There are several ways to say 'cheese' in Mandarin, including 奶酪 (náilào), which literally translates to 'curdled milk'. This term is also used to refer to fermented dairy products such as Imperial yogurt. Another term for cheese in Mandarin is 芝士 (zhī shì), a more recent buzzword used to designate Western-style cheeses, particularly European and American varieties.

In Taiwan, however, the term 起司 (qǐ sī) is used for cheese. This is a phonetic translation of cheese, and is one of several terms used to refer to the dairy product in Mandarin, including 奶酪 (náilào), 芝士 (zhī shi), and 乾酪 (gān lào). The use of these terms may vary depending on region and personal preference. For example, in mainland China, 奶酪 (náilào) is commonly used to refer to milk pudding, while in Taiwan, it is used to refer to cheese.

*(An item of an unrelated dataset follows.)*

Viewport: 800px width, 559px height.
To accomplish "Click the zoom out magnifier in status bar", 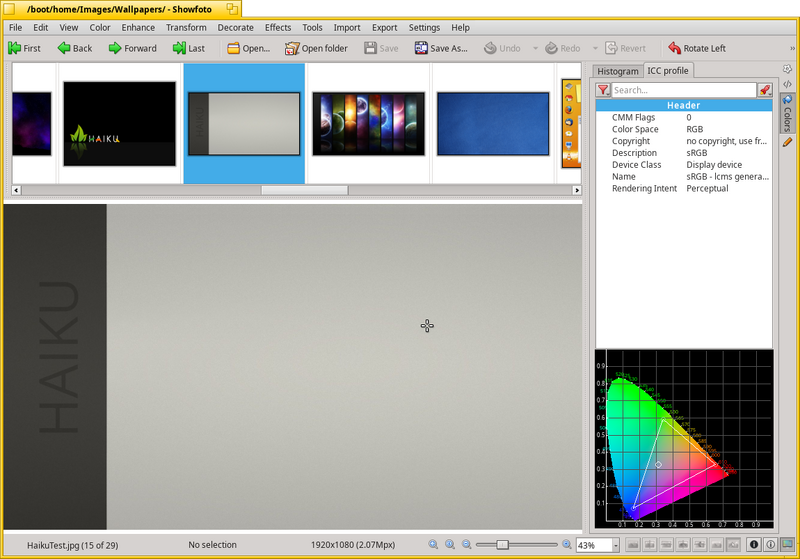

The increasing popularity of Western food in China, such as pizza, spaghetti, cheesecake, and sandwiches, has led to a growing demand for cheese. Chinese chefs, food influencers, and bloggers are incorporating cheese into their recipes, and it is being added to school lunch menus in Shanghai. China's consumption of cheese is outpacing its domestic supply, creating opportunities for exporters in New Zealand, Europe, Australia, and the United States. At the same time, Chinese dairy companies are investing overseas to secure supplies of cheese and other dairy products.

The annual per capita consumption of cheese in China is currently low compared to other countries, at only 0.1 kilogram per person. However, the Dairy Industry Association predicts significant growth in the Chinese market for dairy products, with a projected increase of 10% and 25% in the country's dairy and milk formula markets, respectively, between 2016 and 2021. This, along with the influence of media and the revival of local and regional foods, is contributing to the growing presence of cheese in Chinese cuisine.

Frequently asked questions

The word for Parmesan cheese in Mandarin is the same as the general word for cheese, which is "Nai Lao" (奶酪).

Other ways to say cheese in Mandarin include 芝士 ("Zhi Shi"), 乳酪 ("Ru Lao"), and 干酪 ("Gan Lao").

The Mandarin word for cheese, "Nai Lao" (奶酪), literally translates to 'curdled milk'.